So Mr. Temple has done his search online— until he fell behind on the bills, and the local telephone company cut off Internet service. On a recent day, he bicycled to a Starbucks coffee shop with his laptop for the free connection.

The growing ranks of involuntary part-timers reflect the sophisticated fashion through which many American employers have come to manage their payrolls, say experts. In decades past, when business soured, companies tended to resort to mass layoffs, hiring people back when better times returned. But as high technology came to permeate American business, companies have grown reluctant to shed workers. Even the lowest-wage positions in retail, fast food, banking or manufacturing require computer skills and a grasp of a company’s systems. Several months of training may be needed to get a new employee up to speed.

"Companies today would rather not go through the process of dumping someone and hiring them back," said Dean Baker, co-director of the Center for Economic and Policy Research in Washington. "Firms are going to short shifts rather than just laying people off." More part-time and fewer full-time workers also allows companies to save on health care costs. Only 16 percent of retail workers receive health insurance through their employer, while more than half of full-time workers are covered, according to an analysis by Ms. Lambert, the University of Chicago employment expert.
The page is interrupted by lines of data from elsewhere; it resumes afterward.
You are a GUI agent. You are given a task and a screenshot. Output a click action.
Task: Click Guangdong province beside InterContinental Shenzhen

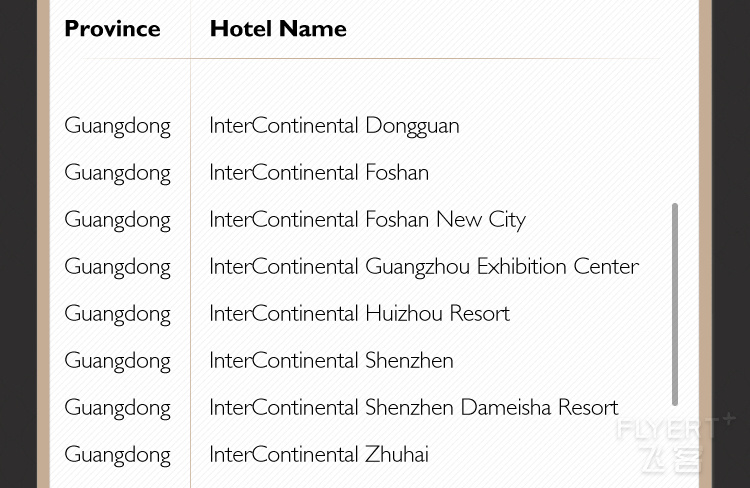tap(118, 361)
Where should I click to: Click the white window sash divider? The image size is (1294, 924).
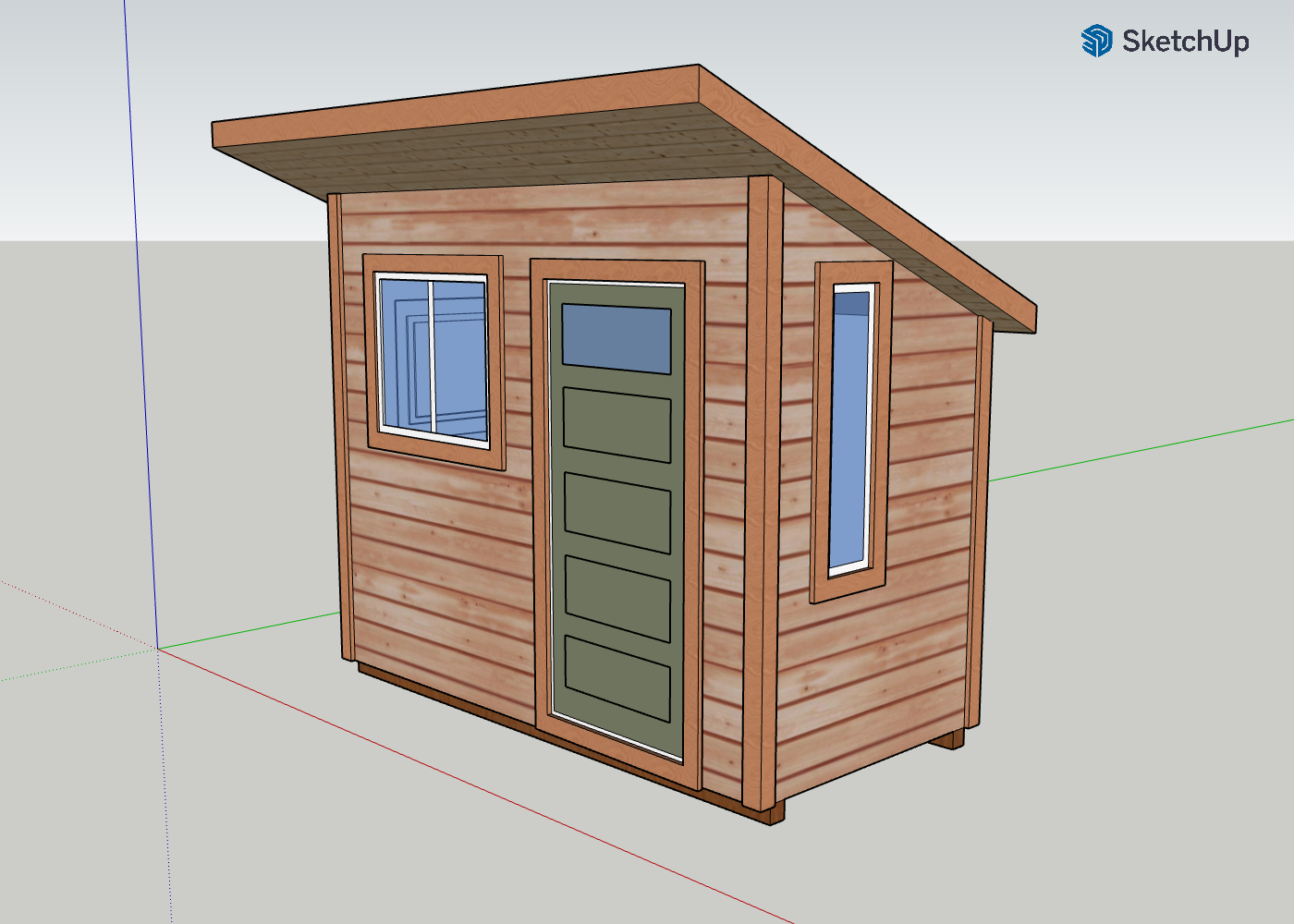click(431, 351)
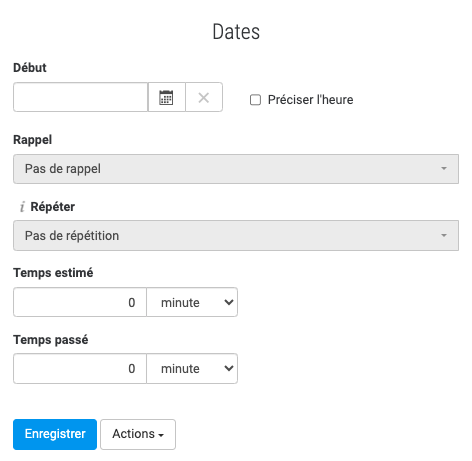The width and height of the screenshot is (472, 461).
Task: Change the Temps estimé unit from minute
Action: [192, 302]
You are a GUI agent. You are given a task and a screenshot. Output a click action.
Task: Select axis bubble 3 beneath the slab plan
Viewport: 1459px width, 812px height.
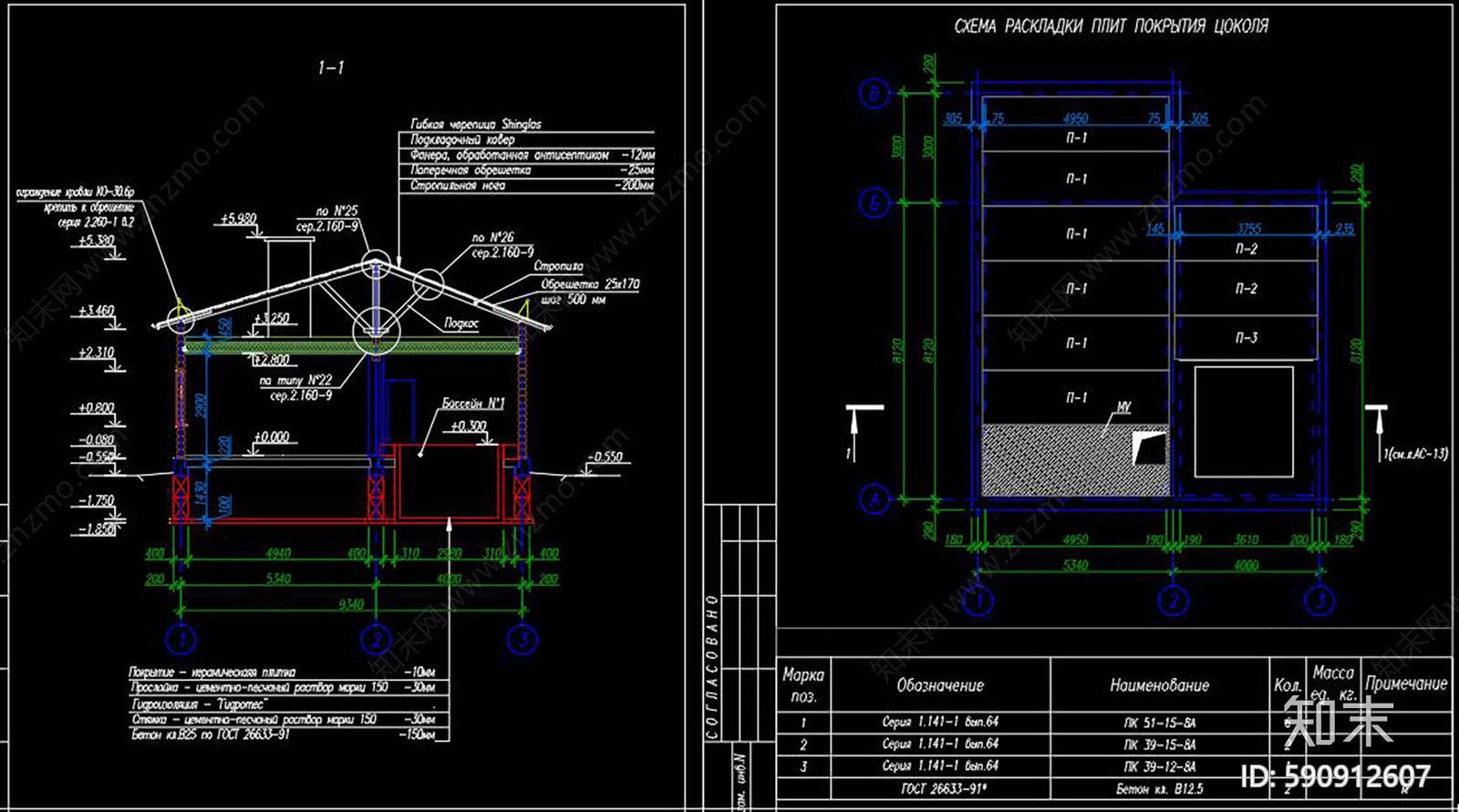[1319, 601]
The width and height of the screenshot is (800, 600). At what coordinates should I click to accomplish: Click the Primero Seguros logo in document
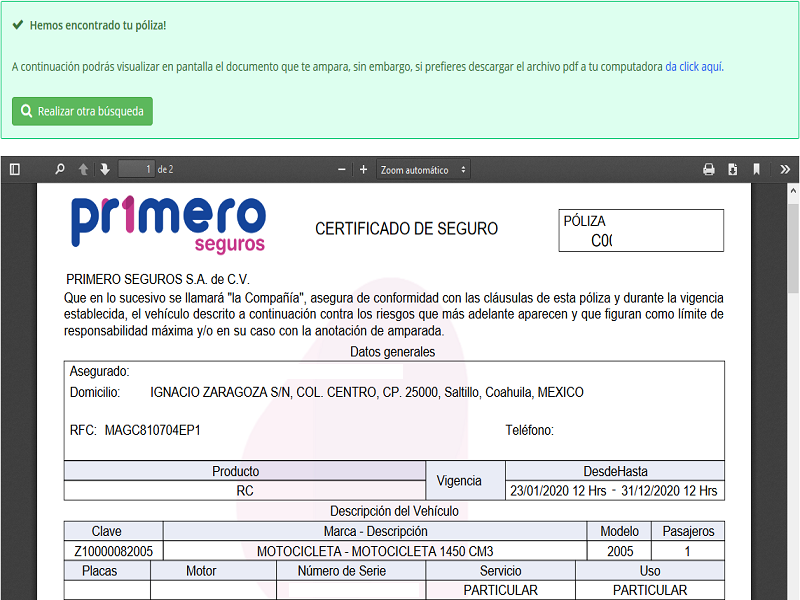tap(168, 223)
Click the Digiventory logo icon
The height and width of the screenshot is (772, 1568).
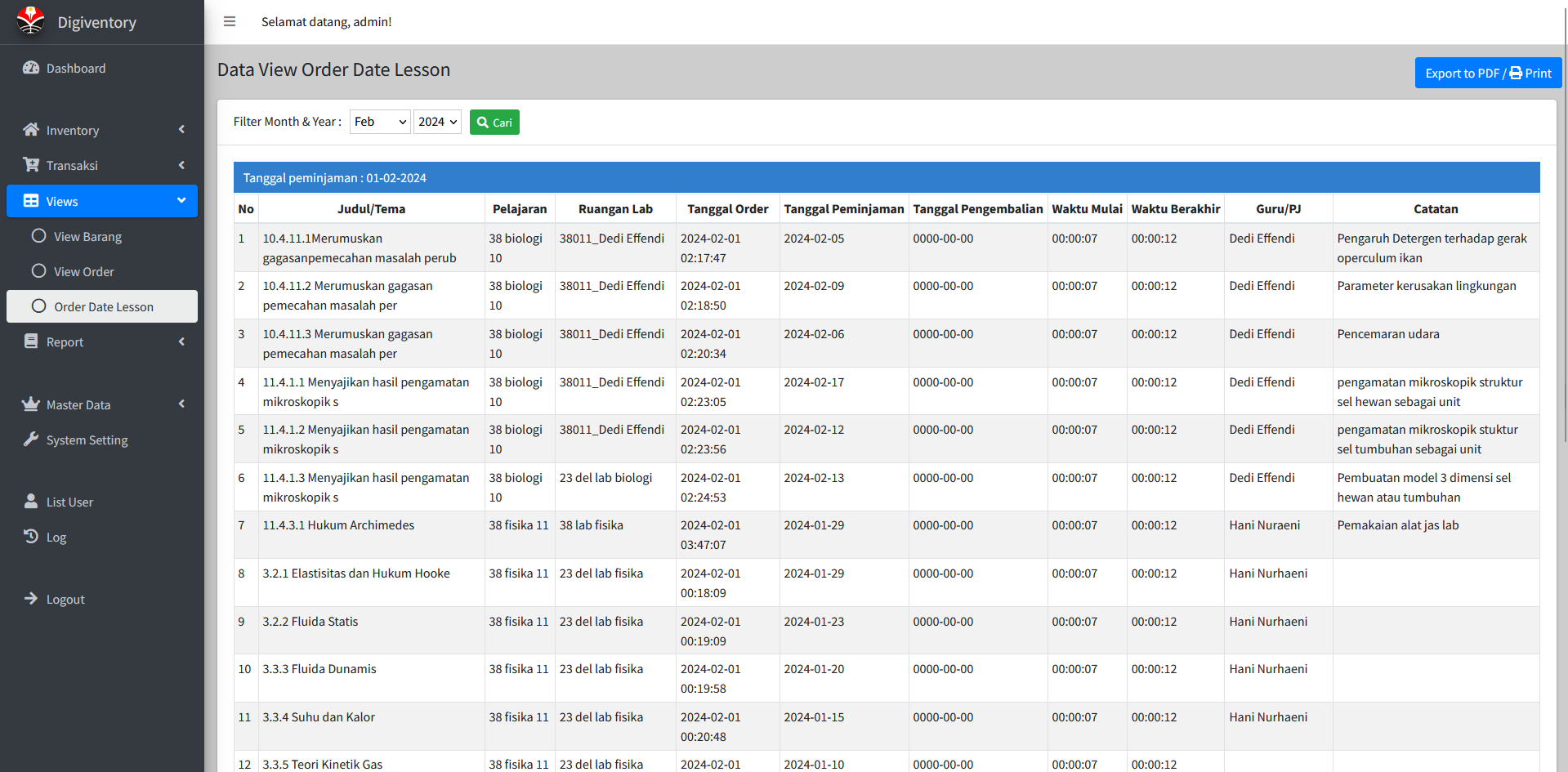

The trend toward cutting hours in a downturn lessens the pain for workers in one regard: it moderates layoffs. Many companies now strive to keep payrolls large enough to allow them to easily adjust to swings in demand, adding working hours without having to hire when business grows. But that also sows vulnerability, heightening the possibility that hours are cut when the economy slows and demand for goods and services dries up.
"There’s a lot of people at risk in the economy when they keep the headcount high and they only have so many hours to distribute," Ms. Lambert said. "It really is a trade-off for society."

Goodyear Tire has in recent months idled work for a few days at a time at many of it factories, as the company adjusts to weakening demand. At one plant in Gadsden, Ala., workers expect they will soon lose a week’s wages to another slowdown— something Goodyear would neither confirm nor deny.
"People are scared," said Dennis Battles, president of the local branch of the United Steelworkers union, which represents about 1,350 workers there. "The cost of gas, the cost of food and everything else is extremely high. It takes every penny you make. And once it starts, when’s it going to quit? What’s going to happen next month?"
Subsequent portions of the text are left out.